__Texto del ejercicio__
El cuarto esfuerzo es el mejorar el clima ciudadano. Hay que volver a la esencia para reconstruir una narrativa que nos reconecta con el país. Esta pobreza inédita, la inmensa soledad que se sufre en un país devastado por la inflación, la escasez, la violencia y la represión, requieren una nueva lectura, nuevas interrogantes, y el inventario de nuevas aspiraciones. El discurso político tiene que reengancharse con un país destruido, disgregado, atemorizado y exhausto. Y con una clase media que se siente más desvalida que nunca.
El quinto esfuerzo son los costos para salir de esto. Serán inmensos. Y hay que decirlo. Que reencontrarnos con la libertad supone la superación de un régimen, pero también una forma de pensar y asumir al país. Hay que decirlo. Hay que convocar al país para un esfuerzo inaudito, que requiere todas nuestras reservas para intentarlo. Y que será absolutamente diferente a cualquiera de nuestras épicas anteriores, porque requerirá más generosidad, más enfoque, más arrojo, mayor disciplina y mucha más disposición para exigirle a nuestros líderes que estén a la altura de la tragedia que vivimos. Menos mediocres, menos sectarios, menos mezquinos, y menos enfocados al poder como logro personal. Mas integrales, más integradores, más generosos, y más enfocados al pacto político que nos abra un horizonte de por lo menos 50 años.

__Extractos del material__
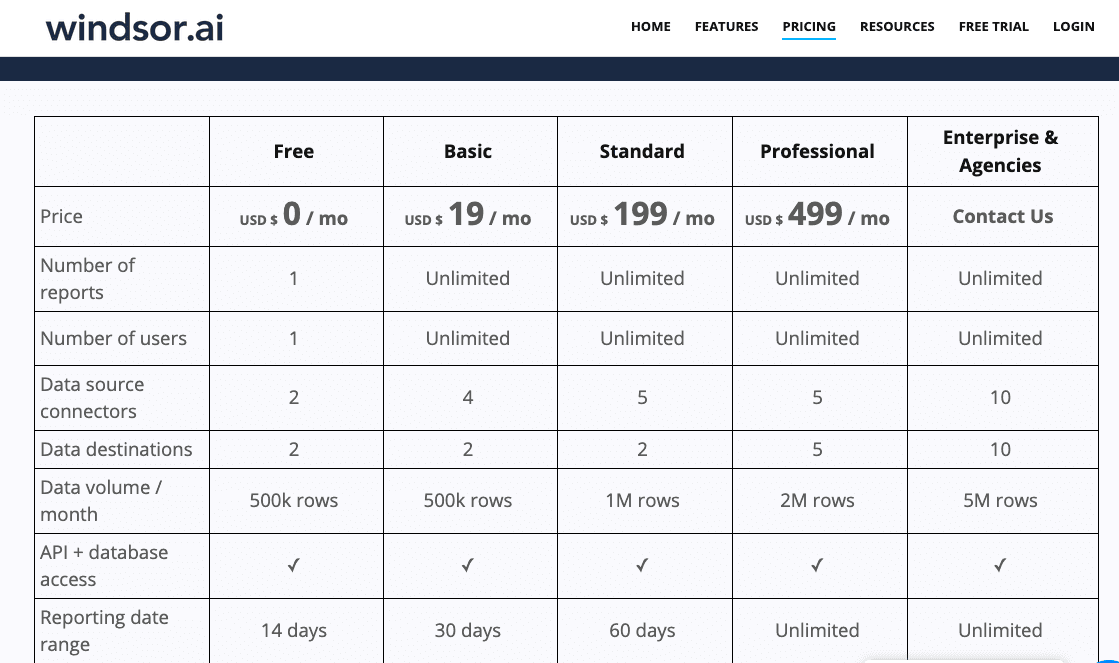This screenshot has width=1119, height=663.
Task: Click the LOGIN link
Action: [1073, 27]
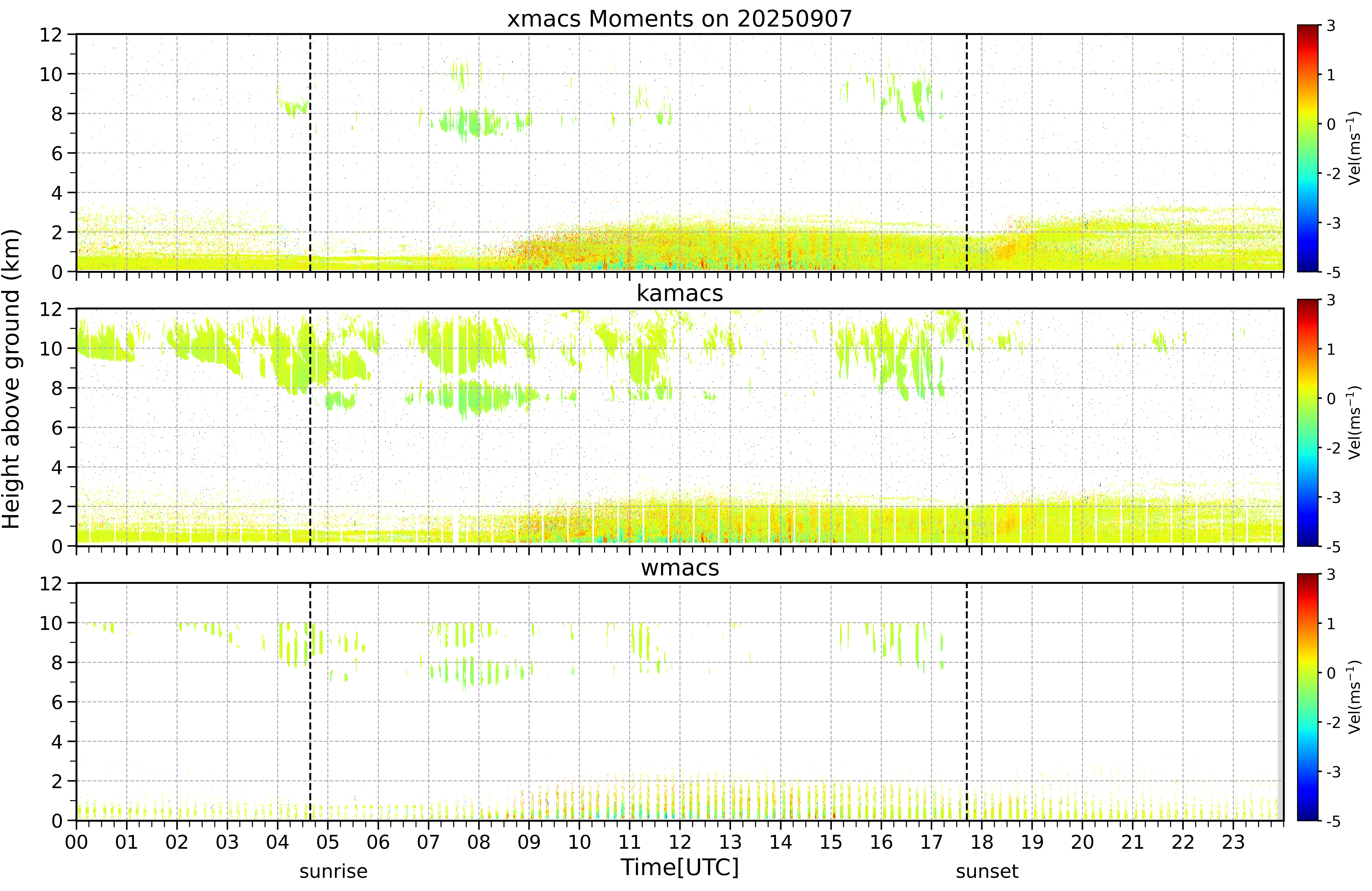1372x891 pixels.
Task: Click the Time[UTC] axis label
Action: pyautogui.click(x=680, y=867)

__Ejercicio A__
Indica si cada afirmación concuerda con el texto sobre los esfuerzos ante la crisis del país. Responde sí o no y cita literalmente las palabras del texto que lo determinan.
(i) Los costos para salir de la situación serán reducidos.
(ii) La clase media se siente más desvalida que nunca.
(iii) Se pide un pacto político con un horizonte de por lo menos 50 años.
__Ejercicio B__
Contesta estas preguntas a partir del texto sobre los esfuerzos ante la crisis del país:
(i) ¿En qué consiste el cuarto esfuerzo?
(ii) ¿Por qué cuatro males está devastado el país?
(iii) Además de la superación de un régimen, ¿qué supone reencontrarse con la libertad?
__Ejercicio C__
Retoma el texto sobre los esfuerzos ante la crisis del país a partir de su última oración.

__Resultado A__
(i) No: "Serán inmensos."
(ii) Sí: "Y con una clase media que se siente más desvalida que nunca."
(iii) Sí: "más enfocados al pacto político que nos abra un horizonte de por lo menos 50 años."

__Resultado B__
(i) En mejorar el clima ciudadano.
(ii) Por la inflación, la escasez, la violencia y la represión.
(iii) Una forma de pensar y asumir al país.

__Resultado C__
Pero hay que comenzar ya, con sentido de urgencia, entendiendo los tiempos de la política y asumiendo que el adversario es feroz y no va a conceder ventaja. Es criminal esperar cuando los venezolanos están pasando hambre. Es imperdonable que los políticos no tengan respuesta a esa desesperanza que se expresa en suicidios o exilios. Hay que asumir que no hay otro tiempo que el de la acción inteligente, tenaz y valiente. No nos podemos dejar vencer, ni podemos jugar a la indiferencia. La Conferencia Episcopal llama a la participación:
“Es necesario generar gestos valientes e iniciativas innovadoras que motiven a esperar contra toda esperanza (Cf. Rom 4,18), para construir una convivencia libre, justa y fraterna; es tarea que nos compete a todos, cada cual según su posición. Es una responsabilidad ineludible porque frente al mal nadie puede permanecer como simple espectador. El llamado es a ser protagonistas del presente y del futuro de nuestro querido país”. Ojalá y así sea.